The clearest empirical interpretation in 2025 was that value accumulation did not generate excess returns and income was generated. But 48 pure governance agreements show the cost of no mechanism. When the market chooses between paying your tokens and non-payment tokens, it chooses the one that pays。

For the treasury, the right question is not what mechanism maximizes the upper space. The data indicate that none can be reliably achieved. The right question is what mechanism would make the token look investable from the basic perspective of the agency ' s configuration。
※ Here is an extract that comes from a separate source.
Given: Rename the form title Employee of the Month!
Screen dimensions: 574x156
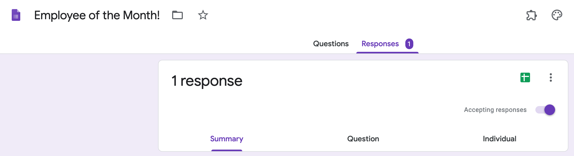Looking at the screenshot, I should click(x=97, y=15).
This perspective immediately excludes pure governance and hybrid categories. It prefers repurchase holdings with transparent treasury disclosure, repurchase destruction of scale agreements (Hyperliquid), distribution of direct costs of mature income generation agreements, and, for narrow DEX original coins, binding of the ve model for active bribery markets。

The honest answer to all other tokens, including most of those issued in the last 24 months, is to modify a mechanism before the next lock is unlocked. Do it while you have a choice。

Full interactive reports containing all 159 protocols and filterable data sets are online:

https://www.novora.co/research/value-accrual-2026.html

This paper is intended for information purposes only and does not constitute a financial, investment or legal recommendation. All data are validated from open sources in April 2026. Nova may have an advisory relationship with the agreement mentioned in this report. Prior to making investment decisions, you are requested to conduct your own research and consult with qualified financial consultants at all times。